__Excerpted data__:
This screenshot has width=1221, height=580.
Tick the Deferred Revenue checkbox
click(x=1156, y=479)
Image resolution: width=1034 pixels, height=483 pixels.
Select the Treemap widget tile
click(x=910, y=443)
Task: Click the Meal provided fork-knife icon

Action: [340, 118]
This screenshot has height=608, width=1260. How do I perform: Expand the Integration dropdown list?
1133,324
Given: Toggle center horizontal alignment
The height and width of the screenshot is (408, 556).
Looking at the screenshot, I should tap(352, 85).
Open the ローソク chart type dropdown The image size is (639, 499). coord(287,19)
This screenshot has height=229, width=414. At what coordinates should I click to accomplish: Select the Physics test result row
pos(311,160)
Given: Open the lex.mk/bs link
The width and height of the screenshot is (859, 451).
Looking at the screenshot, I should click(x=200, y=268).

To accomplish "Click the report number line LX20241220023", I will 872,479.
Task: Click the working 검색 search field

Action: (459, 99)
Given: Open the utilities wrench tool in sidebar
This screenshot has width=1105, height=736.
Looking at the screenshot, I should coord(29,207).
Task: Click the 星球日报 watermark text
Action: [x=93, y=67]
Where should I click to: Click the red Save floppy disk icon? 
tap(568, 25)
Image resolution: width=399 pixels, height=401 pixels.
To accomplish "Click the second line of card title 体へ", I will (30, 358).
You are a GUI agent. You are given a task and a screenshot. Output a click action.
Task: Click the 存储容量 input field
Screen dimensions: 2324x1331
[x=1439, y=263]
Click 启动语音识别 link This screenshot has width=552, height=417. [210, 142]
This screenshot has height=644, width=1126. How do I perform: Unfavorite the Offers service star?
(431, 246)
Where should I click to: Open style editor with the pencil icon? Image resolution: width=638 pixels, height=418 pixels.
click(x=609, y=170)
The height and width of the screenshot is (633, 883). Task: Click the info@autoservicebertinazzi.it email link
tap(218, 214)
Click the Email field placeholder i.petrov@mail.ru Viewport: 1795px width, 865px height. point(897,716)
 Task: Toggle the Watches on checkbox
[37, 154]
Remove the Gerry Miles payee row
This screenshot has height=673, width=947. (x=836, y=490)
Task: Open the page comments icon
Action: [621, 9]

__Task description__: Print the lines of the listing above without any change, beginning at the line that contains "Given: Open the lex.mk/bs link" and stopping after the line that contains "Action: (459, 99)".

__Output__:
Given: Open the lex.mk/bs link
The width and height of the screenshot is (859, 451).
Looking at the screenshot, I should click(x=200, y=268).

To accomplish "Click the report number line LX20241220023", I will 872,479.
Task: Click the working 검색 search field

Action: (459, 99)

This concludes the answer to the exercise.